Exercise instructions:
Write out each of the following lines word for word, without the pictures.

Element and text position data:
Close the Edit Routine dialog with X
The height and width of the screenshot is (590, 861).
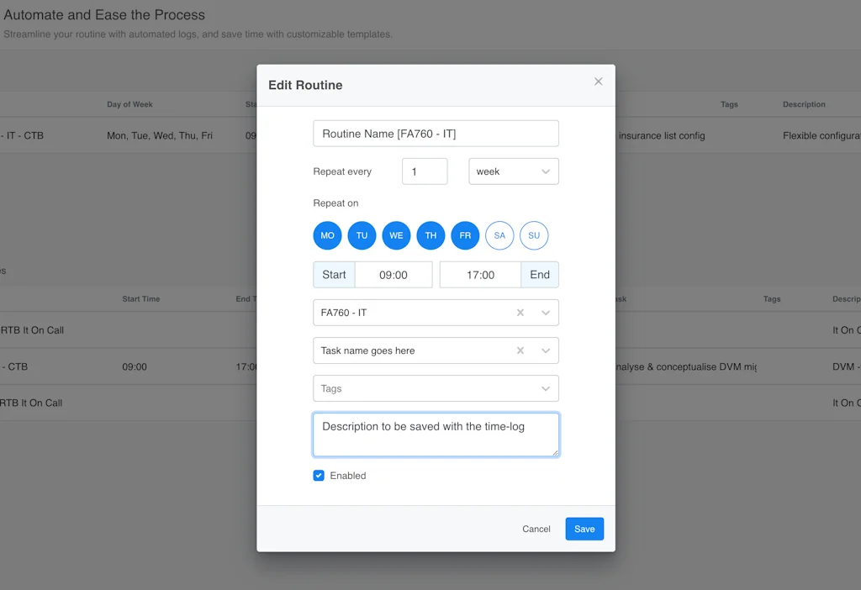click(x=599, y=82)
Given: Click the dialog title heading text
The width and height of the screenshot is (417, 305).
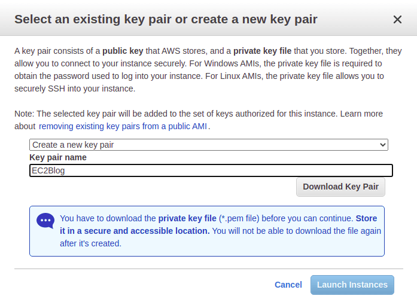Looking at the screenshot, I should click(x=166, y=20).
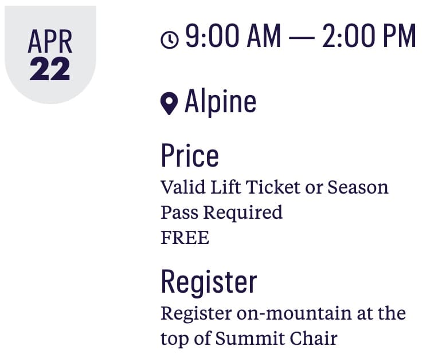Click the Valid Lift Ticket or Season line

[x=275, y=187]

Written answer:
Close the Edit Routine dialog with X
The height and width of the screenshot is (590, 861).
click(x=599, y=82)
Given: Click the dialog title heading text
The width and height of the screenshot is (417, 305).
Looking at the screenshot, I should click(x=166, y=20).
Click the Valid Lift Ticket or Season line

[x=275, y=187]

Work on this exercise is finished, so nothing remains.